Please see here and here for more information about The Weight of the Evidence.
Discussion
The Fed received uncomfortably hot inflation data (CPI and inflation expectations) during the June 2022 pre-FOMC blackout period that led Powell to leak through Nick Timiraos that the Fed planned to accelerate its tightening campaign with a 75 bps rate hike. SPY rallied the day of the actual hike on Powell downplaying the likelihood of another 75, and then went on to fall Thursday and Friday…right into June OPEX.
That June OPEX low all but set the SPY low for the tightening cycle. The low was retested and slightly undercut in the September-October decline post-JPOW “whatever it takes” speech at JHOLE, but for all intents and purposes SPY bottomed on JPOW going all-in on the inflation fight two days before June OPEX.
This Friday is September OPEX. With SPY trading almost precisely in line with the path below outlined in the September 1 Week Ahead on Powell going all-in on the soft landing push, and IG CDX refusing to go down without a fight, the stage is set for a SPY peak to be set today or tomorrow that is unlikely to be surpassed until late November.
The FED
Yesterday, both the SEP and Jerome Powell spelled out EXACTLY what a soft landing looks like, and it’s NOT bullish for an equity market stuffed to the gills with “rate cuts no matter what” hopium.

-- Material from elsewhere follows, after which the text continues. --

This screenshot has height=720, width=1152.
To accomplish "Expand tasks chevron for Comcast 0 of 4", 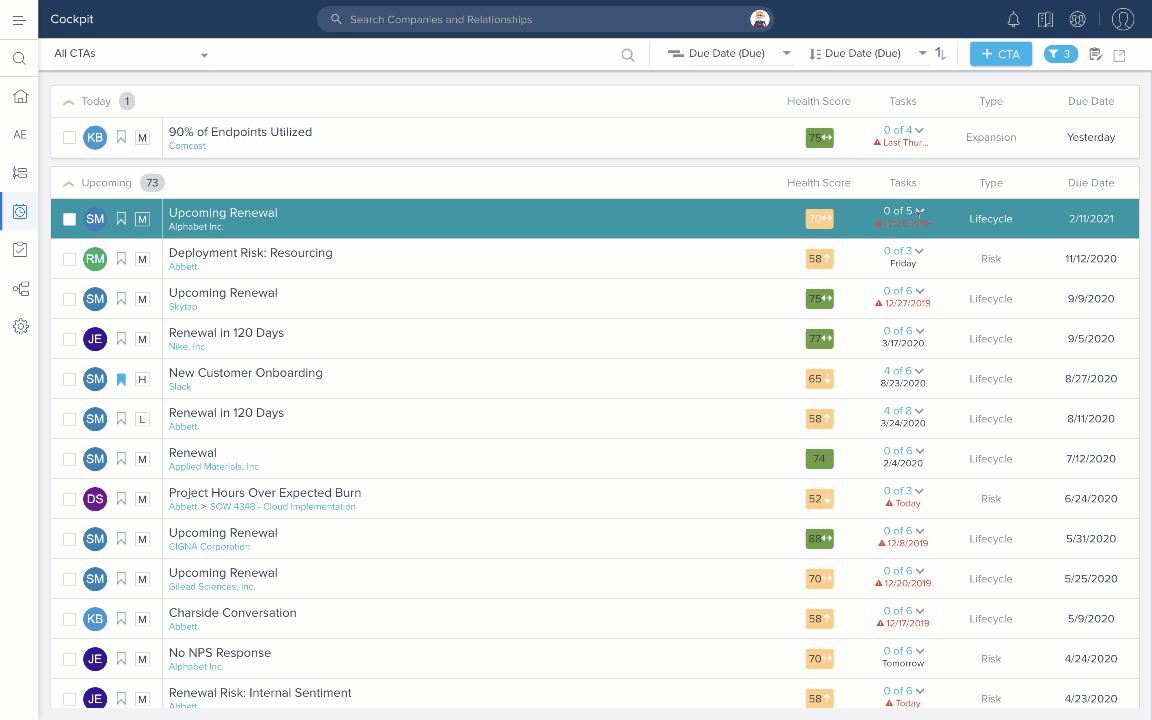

As evidenced by the whining and complaining across the Street about Powell not being dovish enough…
…the market is looking for something the Fed is simply not going to deliver outside of recessionary labor market conditions. That is: getting to “neutral”, if not below, ASAP, no matter what.
Not only did Powell and the SEP not project getting to neutral ASAP, they actually raised their estimate of the long-run neutral rate to .9% from .8% - subtle, but important - and, most importantly, RAISED their estimate of NAIRU!!!! And not only that, Powell spoke at length about the fact current labor market conditions are indicative of “maximum employment”. In other words…
As soon as the economy stabilizes - which current readings of initial jobless claims implies is happening - market rates are headed higher to account for an even slower cutting cycle than implied by the SEP. The only way the market gets what it’s looking for is if the unemployment rate shoots above 4.4%, which would imply a worse than expected outlook for corporate earnings power.